_Try it_. All of the data is to be copied word for word.

_Data extract_.
==========

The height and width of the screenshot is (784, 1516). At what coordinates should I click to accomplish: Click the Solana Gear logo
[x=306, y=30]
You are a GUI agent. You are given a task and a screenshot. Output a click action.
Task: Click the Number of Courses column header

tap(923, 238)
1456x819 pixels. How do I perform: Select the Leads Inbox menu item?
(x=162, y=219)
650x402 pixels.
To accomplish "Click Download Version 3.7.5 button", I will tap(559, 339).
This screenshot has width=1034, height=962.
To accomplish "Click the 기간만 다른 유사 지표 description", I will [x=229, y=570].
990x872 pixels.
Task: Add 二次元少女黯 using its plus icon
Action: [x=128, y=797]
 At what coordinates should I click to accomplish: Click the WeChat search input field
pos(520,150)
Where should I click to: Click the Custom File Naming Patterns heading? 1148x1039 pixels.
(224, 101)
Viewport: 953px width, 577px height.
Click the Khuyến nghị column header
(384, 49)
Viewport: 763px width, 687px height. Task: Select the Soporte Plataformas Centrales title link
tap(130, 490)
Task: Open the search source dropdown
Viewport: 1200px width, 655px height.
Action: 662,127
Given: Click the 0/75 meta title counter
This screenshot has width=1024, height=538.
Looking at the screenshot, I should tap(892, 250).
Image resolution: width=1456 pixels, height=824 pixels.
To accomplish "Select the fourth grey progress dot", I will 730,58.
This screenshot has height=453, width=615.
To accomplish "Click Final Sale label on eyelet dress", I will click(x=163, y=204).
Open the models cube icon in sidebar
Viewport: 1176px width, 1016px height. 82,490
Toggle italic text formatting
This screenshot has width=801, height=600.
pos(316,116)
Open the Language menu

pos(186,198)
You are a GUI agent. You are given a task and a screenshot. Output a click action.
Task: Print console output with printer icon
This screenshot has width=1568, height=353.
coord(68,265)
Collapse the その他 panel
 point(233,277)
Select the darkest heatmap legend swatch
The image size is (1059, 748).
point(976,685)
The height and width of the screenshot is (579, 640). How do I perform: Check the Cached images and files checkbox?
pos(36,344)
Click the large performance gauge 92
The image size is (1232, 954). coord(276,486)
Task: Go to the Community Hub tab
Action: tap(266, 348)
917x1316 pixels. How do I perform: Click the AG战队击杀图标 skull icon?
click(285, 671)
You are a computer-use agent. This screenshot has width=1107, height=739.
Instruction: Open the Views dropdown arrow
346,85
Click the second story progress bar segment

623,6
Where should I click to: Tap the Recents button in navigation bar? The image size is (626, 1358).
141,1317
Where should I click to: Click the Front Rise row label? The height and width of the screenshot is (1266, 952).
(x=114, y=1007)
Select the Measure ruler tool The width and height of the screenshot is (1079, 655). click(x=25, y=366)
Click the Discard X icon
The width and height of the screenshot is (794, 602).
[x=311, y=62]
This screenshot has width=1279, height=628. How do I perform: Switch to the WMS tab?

==========

_Task solution_.
The height and width of the screenshot is (784, 1516). At what coordinates should I click to accomplish: Click the Solana Gear logo
[x=306, y=30]
You are a GUI agent. You are given a task and a screenshot. Output a click action.
Task: Click the Number of Courses column header

tap(923, 238)
1456x819 pixels. How do I perform: Select the Leads Inbox menu item?
(x=162, y=219)
650x402 pixels.
To accomplish "Click Download Version 3.7.5 button", I will tap(559, 339).
This screenshot has width=1034, height=962.
To accomplish "Click the 기간만 다른 유사 지표 description", I will [x=229, y=570].
990x872 pixels.
Task: Add 二次元少女黯 using its plus icon
Action: [x=128, y=797]
 At what coordinates should I click to accomplish: Click the WeChat search input field
pos(520,150)
Where should I click to: Click the Custom File Naming Patterns heading? 1148x1039 pixels.
(224, 101)
Viewport: 953px width, 577px height.
Click the Khuyến nghị column header
(384, 49)
Viewport: 763px width, 687px height. Task: Select the Soporte Plataformas Centrales title link
tap(130, 490)
Task: Open the search source dropdown
Viewport: 1200px width, 655px height.
Action: 662,127
Given: Click the 0/75 meta title counter
This screenshot has width=1024, height=538.
Looking at the screenshot, I should tap(892, 250).
Image resolution: width=1456 pixels, height=824 pixels.
To accomplish "Select the fourth grey progress dot", I will 730,58.
This screenshot has height=453, width=615.
To accomplish "Click Final Sale label on eyelet dress", I will click(x=163, y=204).
Open the models cube icon in sidebar
Viewport: 1176px width, 1016px height. 82,490
Toggle italic text formatting
This screenshot has width=801, height=600.
pos(316,116)
Open the Language menu

pos(186,198)
You are a GUI agent. You are given a task and a screenshot. Output a click action.
Task: Print console output with printer icon
This screenshot has width=1568, height=353.
coord(68,265)
Collapse the その他 panel
 point(233,277)
Select the darkest heatmap legend swatch
The image size is (1059, 748).
point(976,685)
The height and width of the screenshot is (579, 640). How do I perform: Check the Cached images and files checkbox?
pos(36,344)
Click the large performance gauge 92
The image size is (1232, 954). coord(276,486)
Task: Go to the Community Hub tab
Action: tap(266, 348)
917x1316 pixels. How do I perform: Click the AG战队击杀图标 skull icon?
click(285, 671)
You are a computer-use agent. This screenshot has width=1107, height=739.
Instruction: Open the Views dropdown arrow
346,85
Click the second story progress bar segment

623,6
Where should I click to: Tap the Recents button in navigation bar? The image size is (626, 1358).
141,1317
Where should I click to: Click the Front Rise row label? The height and width of the screenshot is (1266, 952).
(x=114, y=1007)
Select the Measure ruler tool The width and height of the screenshot is (1079, 655). click(x=25, y=366)
Click the Discard X icon
The width and height of the screenshot is (794, 602).
[x=311, y=62]
This screenshot has width=1279, height=628. How do I perform: Switch to the WMS tab?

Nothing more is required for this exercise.